Forteo denied as not medically necessary by Cigna?
Most insurers reverse a medical-necessity denial when the appeal cites the specific clinical guideline (NCCN, ADA, AACE, etc.) that supports the requested treatment for your indication.
US health-plan appeal rights
Cite: Most US health plans have appeal rights under either the ACA, ERISA, or Medicare/Medicaid rules
Most US health plans are required by federal law to give you both an internal appeal (where the insurer reconsiders) and an external review (where an independent reviewer decides). The exact timelines and processes depend on what kind of plan you have — marketplace / employer group, self-funded, Medicare Advantage, or Medicaid MCO — but in every case there's a window after the denial during which you have the right to fight it.
What Cigna typically requires
Cigna's specific coverage criteria for forteo are defined in its own published medical/coverage policy and the FDA-approved prescribing label. A successful appeal documents that your medical records satisfy each criterion those sources list — confirmed diagnosis, any required prior treatments (with dates and outcomes), and clinical severity. If the exact criteria weren't included with your denial, request them in writing; your appeal then maps each requirement to the matching fact in your chart.
The Cigna angle on Forteo
## Why Cigna Denied Forteo on Medical-Necessity Grounds
A medical-necessity denial means Cigna's clinical review team concluded that the submitted documentation did not demonstrate that teriparatide (Forteo) is the appropriate level of treatment for your current clinical status — most commonly because the record appears to show insufficient severity, inadequate documentation of prior therapy failure, or a gap between what the prescriber asserts and what the submitted chart supports.

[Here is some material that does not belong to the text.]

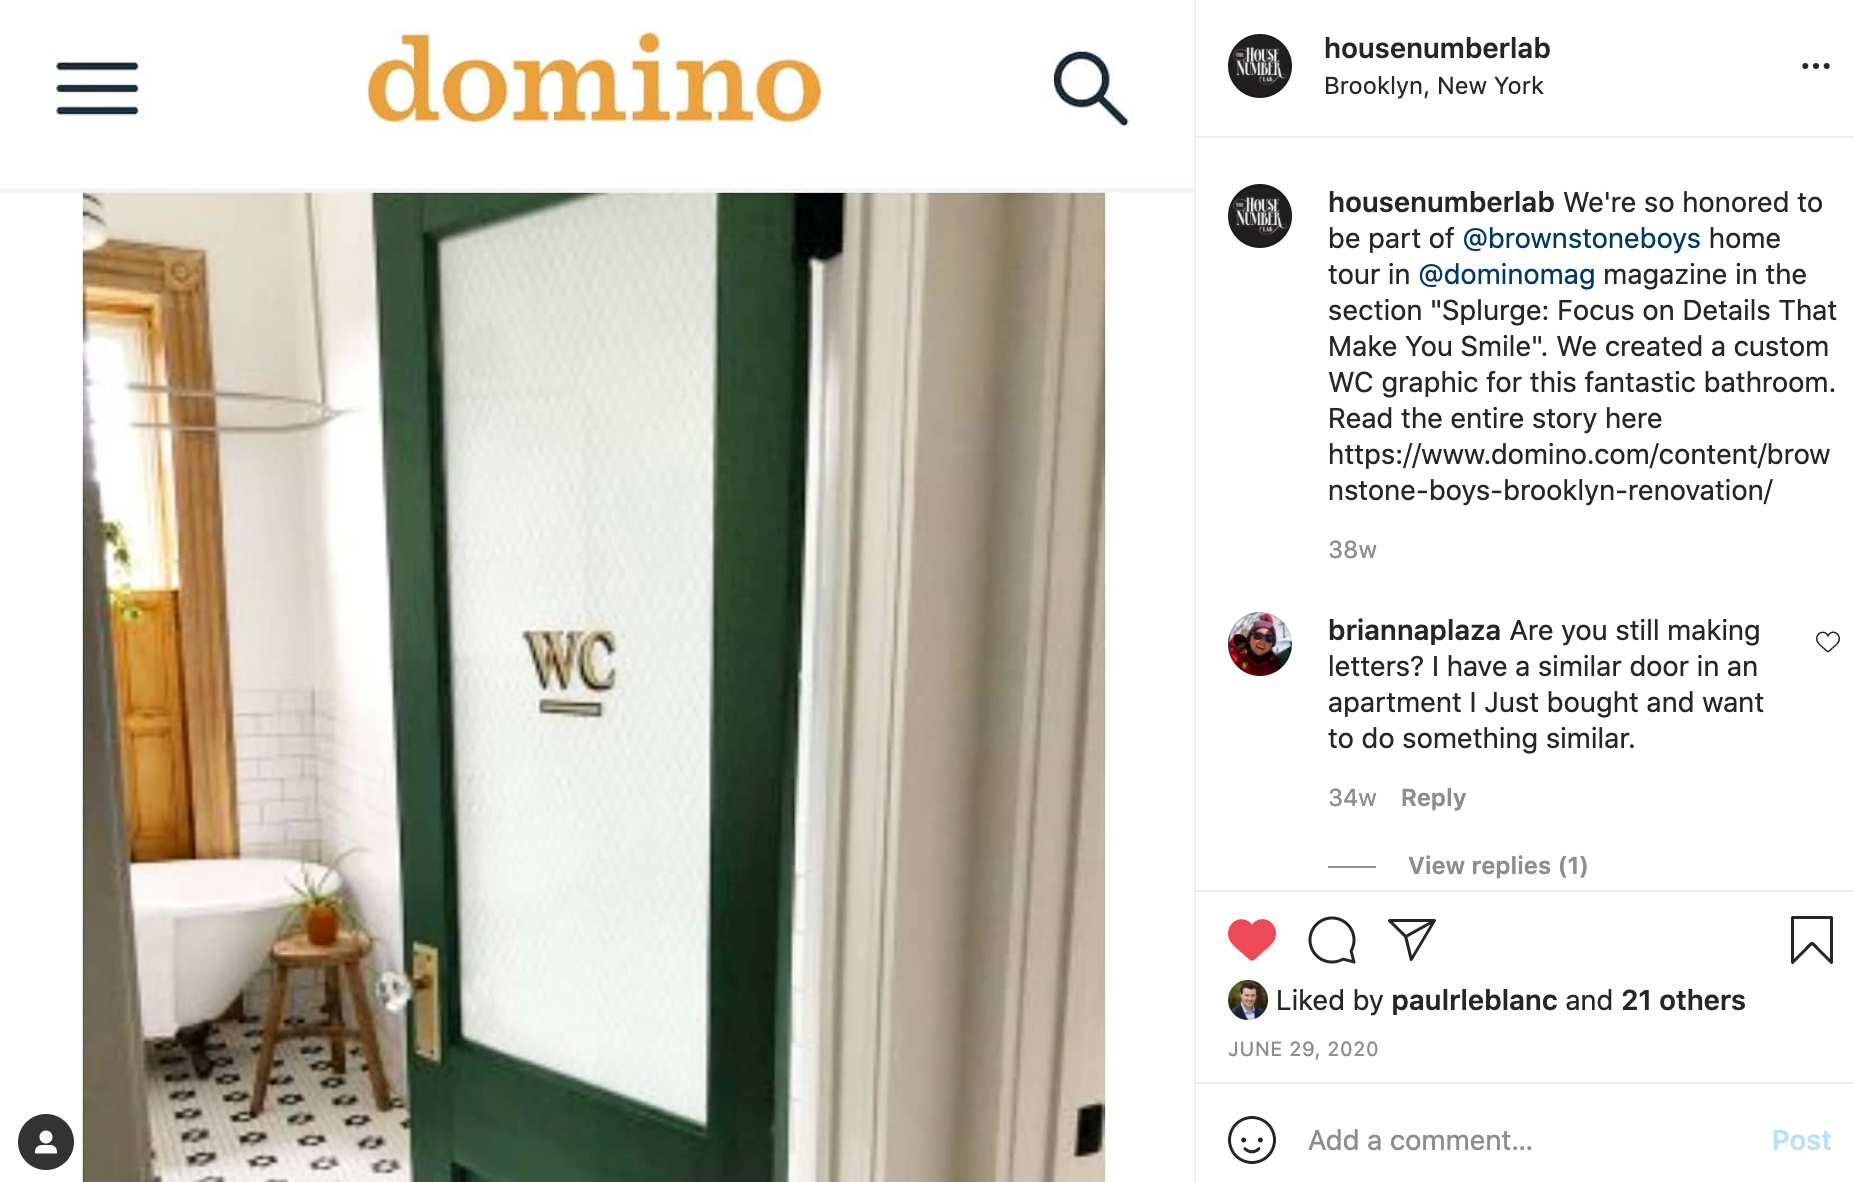Open the emoji picker smiley icon
Image resolution: width=1854 pixels, height=1182 pixels.
(x=1251, y=1140)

This is one of the most common — and most successfully overturned — denial types for teriparatide. The denial is almost always about documentation quality, not about whether you actually need the medication.
## Federal Appeal Framework
- Internal appeal: File within the deadline shown on your denial letter. Cigna must issue a decision within 30 days for prospective or concurrent non-urgent requests.
- External review (ACA §2719 / ERISA §503): If the internal appeal is denied, request independent external review within approximately 4 months of that decision. The IRO reviewer is an independent clinician unaffiliated with Cigna. If your health could be seriously jeopardized by delay, request expedited review (72-hour decision).
## Documentation to Gather
1. Diagnosis confirmation: DXA scan results with T-score and interpretation, any fracture history with imaging, and a physician statement of overall fracture risk. 2. Clinical severity: Physician notes explicitly documenting severity level, progression, and why your case meets the clinical threshold for anabolic therapy as described in the FDA prescribing label and applicable guidelines. 3. Prior-treatment history: A complete dated list of antiresorptive or other osteoporosis agents tried — name, dates, dose achieved, duration, reason for discontinuation or inadequate response. Gaps in this narrative are the single most common reason medical-necessity appeals fail. 4. Prescriber medical-necessity letter: A letter signed by the treating physician that directly addresses each criterion in Cigna's coverage policy and maps each to specific chart findings. 5. Applicable guidelines: Reference to the guideline body (e.g., AACE/ACE, Endocrine Society) supporting anabolic therapy for your documented risk level.
## Criteria-Mapping Structure
Download Cigna's current medical coverage policy for teriparatide and the FDA-approved prescribing label. List every stated requirement. Next to each requirement, write the specific chart entry, date, and provider name that satisfies it. Submit this as the first page of your appeal packet so the reviewer can verify necessity without searching through the full record.
Next steps
- Find the date on the denial letter — your appeal window starts there.
- Read your plan's Summary of Benefits and Coverage (SBC) for the specific deadlines.
- Request the insurer's claim file in writing — they must provide it.
- Submit your appeal in writing with new clinical evidence and a physician statement.